Cayman residents accused in US$300M Ponzi scheme

The US financial industry regulator has accused five people, including two Cayman Islands residents, of running a Ponzi scheme that raised more than US$300 million from some 1,400 investors between 2004 and 2008.

A US Securities and Exchange Commission complaint filed 30 January in US District Court names Fred Davis Clark (AKA Dave Clark), 54, of Grand Cayman and wife Cristal R Coleman, 39, along with three other defendants who reside in Florida, as former directors of Cay Clubs Resorts and Marinas.

While the civil filing identifies Mr. Clark as currently being involved in the Cayman Islands-based CMZ Group of companies, on Friday group chairman Keith Miles said Mr. Clark’s association with the group was recently severed as a result of the anticipated court filing.

According to a news release, the commission “charged five former real estate executives who defrauded investors into believing they were funding the development of five-star destination resorts in Florida and Las Vegas when they were actually buying into a Ponzi scheme”.

According to the filing, Mr. Clark was Cay Clubs’ co-founder, president and CEO, while Ms Coleman was a managing member and registered agent of certain affiliated entities. They were Florida residents from no later than July 2004 to at least January 2009, according to the filing.


The commission alleges that the executives promised investors guaranteed returns of 15 per cent and future income through a rental program managed by Cay Clubs.

“But instead of using investor funds to develop resort properties and units, the Cay Clubs executives used new investor deposits to pay leaseback returns to earlier investors. Meanwhile, they paid themselves exorbitant salaries and commissions totaling more than US$30 million, and investor funds also were misused to buy airplanes and boats. While still advertising itself as a profitable venture, Cay Clubs eventually abandoned its operations. Many investors’ properties went into foreclosure,” according to the commission.

The commission alleges that US$1.5 million was diverted to “unrelated ventures, including gold mines, coal refining machinery, and a rum distillery”, and that Mr. Clark “transferred approximately US$2 million to accounts in the Bahamas and Cayman Islands to fund personal business ventures in precious metals, rum distilling, pawn shops, and further payments to his relatives.”

Mr. Miles, the chairman of CMZ Group Ltd. SEZC, said Mr. Clark was a shareholder but is no longer involved with the companies. Mr. Miles and one of his co-directors decided to buy out Mr. Clark after he notified them of the pending civil action.

“The deal was consummated earlier this week actually,” Mr. Miles said.

Please read the full story in next week’s editions.

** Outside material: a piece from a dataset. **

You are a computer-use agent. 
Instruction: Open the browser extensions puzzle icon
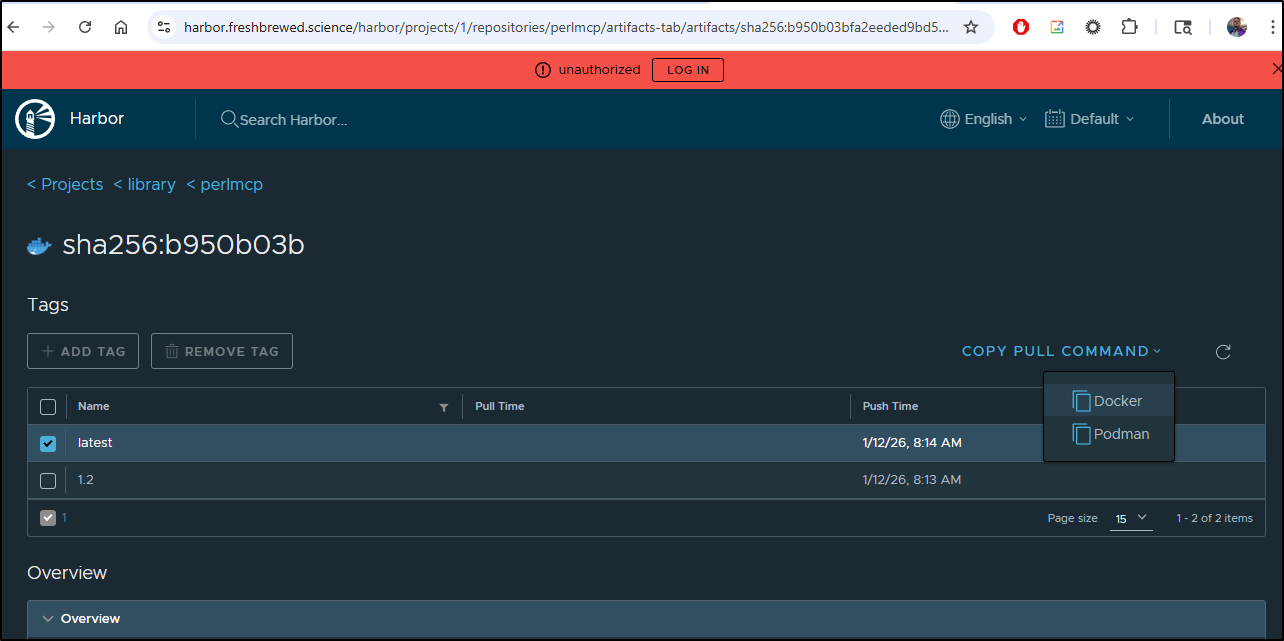click(x=1129, y=27)
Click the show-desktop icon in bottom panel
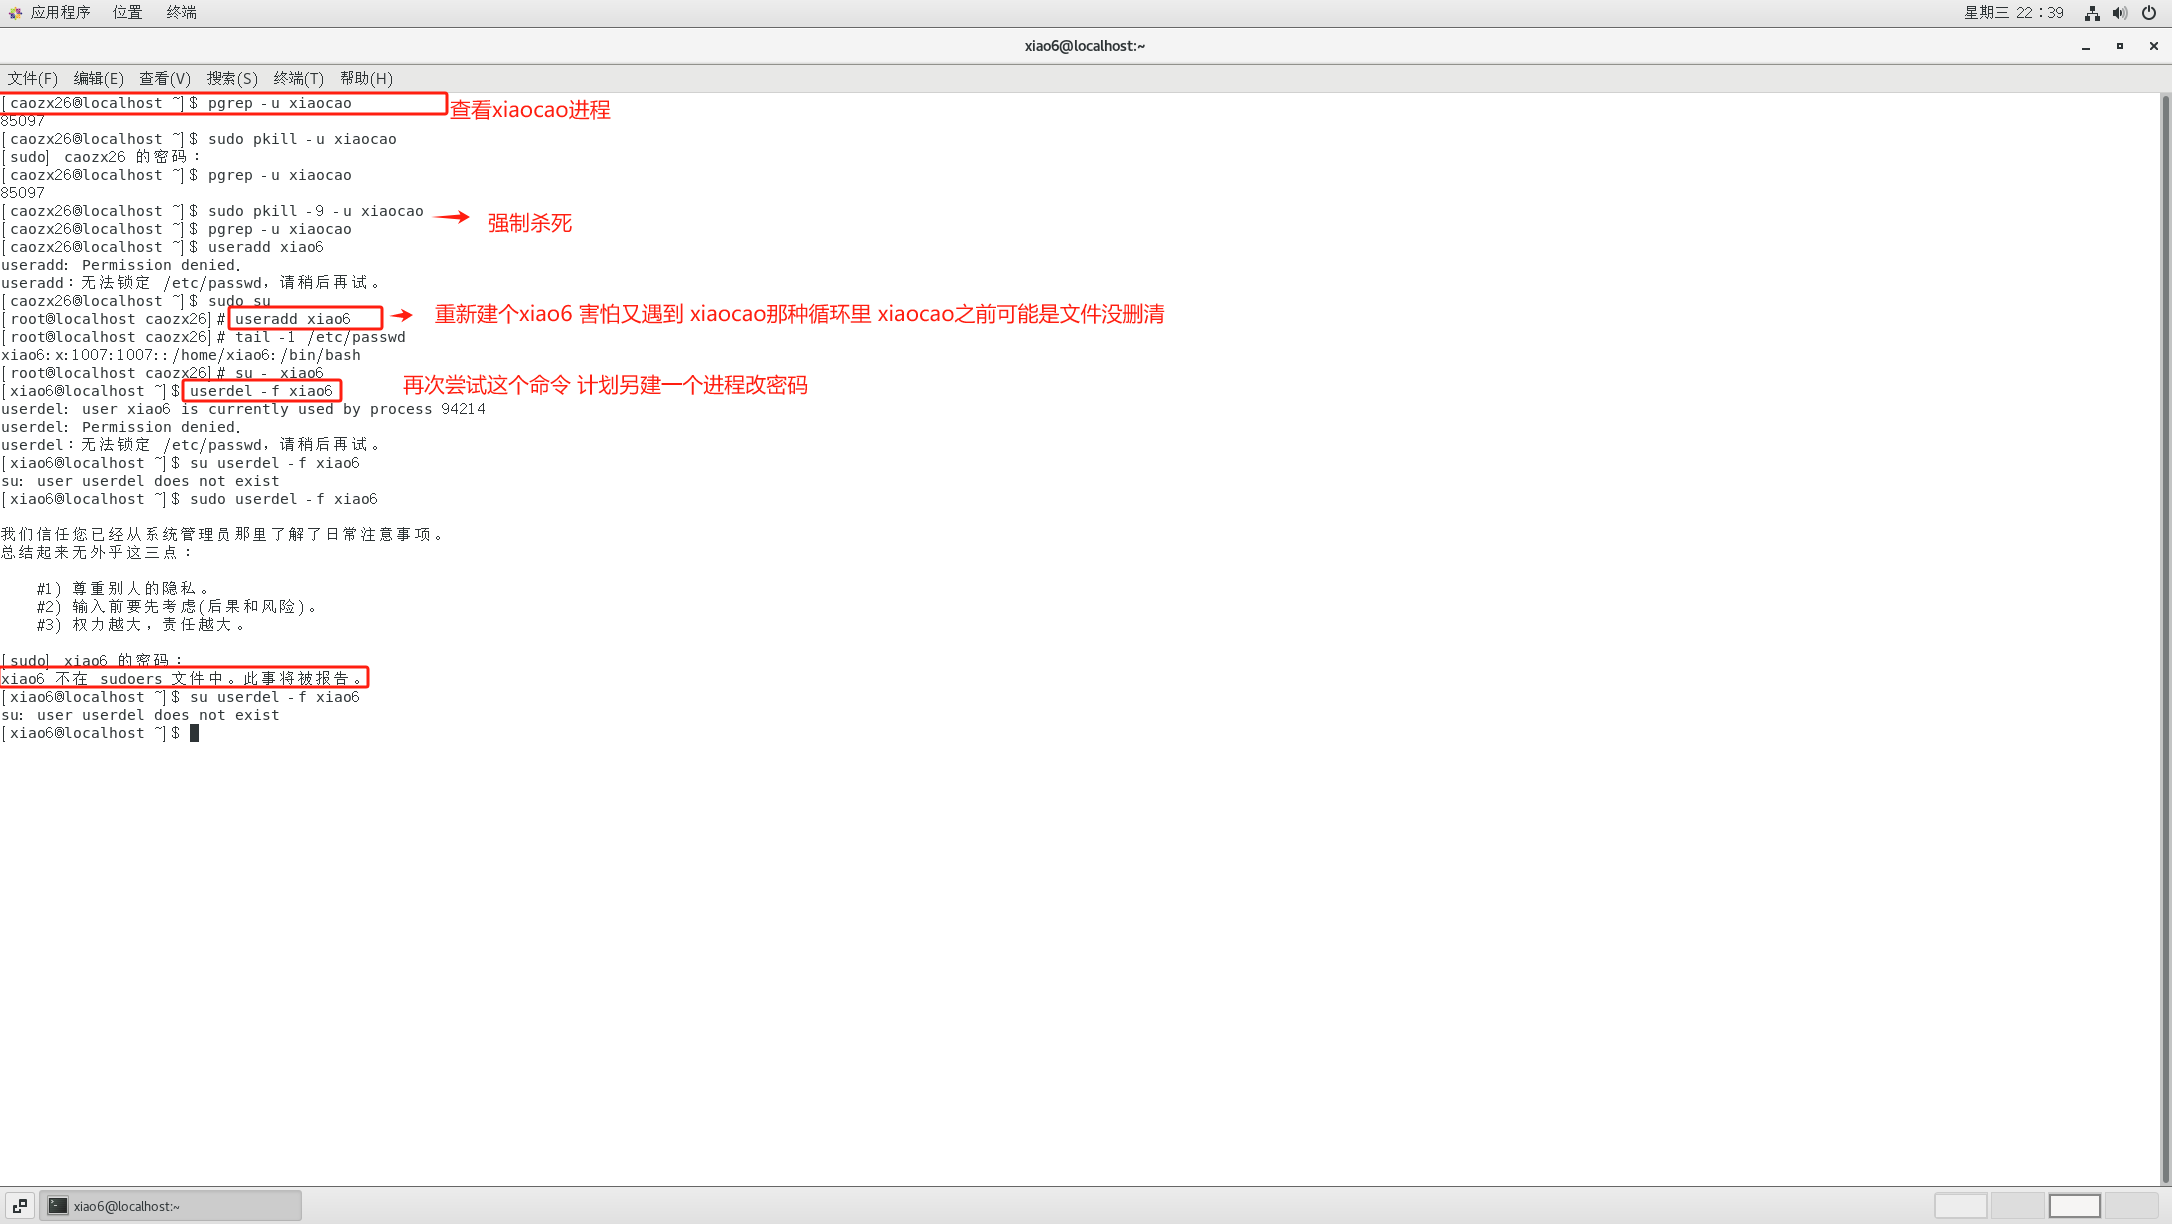 pos(20,1205)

  1. Should I fell unhappy about this. NO. Because the Government and the people of this Island, just deserve all the scandal. These people are not even Caymanians, however those that run this country is bowing to the ground feeding real Caymanians to the dogs of the outside world. Talk about McKeva Bush. He never done anything to hurt his people and as far as I am concerned he is the only man who deserves to continue holding up the torch for Cayman. Poor man, the Conspiracy, bet he is shaking his head now, and just waiting for all to take full controll of the flag, which will be handed to them on a platter anyway. Caymanians??? Who wants to be called Caymanian?. The name belongs to everyone who has made a phone call or set foot on this island.

  2. They sold real estate for their real estate development company which went out of business in the real estate crash. The investors bought units and got units (condominiums). They did not invest in some fund. Now their development is owned by another developer (likely the ones who invested the funds for the development) and their units are worth less than anticipated (just like all real estate, world-wide) and they are understandably angry. Each buyer bought units, took out loans for financing through their personal lenders, and got real estate units. Then the banks stopped funding the projects but the developments are still there- the units are there:real, not intellectual or thought up properties. Many people were forced to forclose because they couldn’t afford to begin with but hoped to sell, as was the going trend. Many, many developers went out of business, including WCI, one of Florida’s largest. And each deveolpment was tied to a club lifestyle which offered the use of planes, marina slips and boats. Clark developed for over 25 years, including Mariner’s Club, Key Largo; Heron’s Glen in Fort Myers, Rolling River in Jacksonville and man
    y more. Now the SEC sees that he has regained his ability to move forward in business after several years (5) and government is now interested in a lawsuit. They lost everything,

  3. These people might be currently resident in the Cayman Islands but they seem to be Americans. It would be nice if the article could be headed American crooks busted for Ponzi scheme instead of mentioning Cayman, as usual, in a negative light.

  4. need investigating localy ASAP by customs ,police immigration ,lands and survey .pawn shops, distillery land purchaces and lots more to come.This same Ponzi scheme in other overseas territories as well get the Forigin office involved.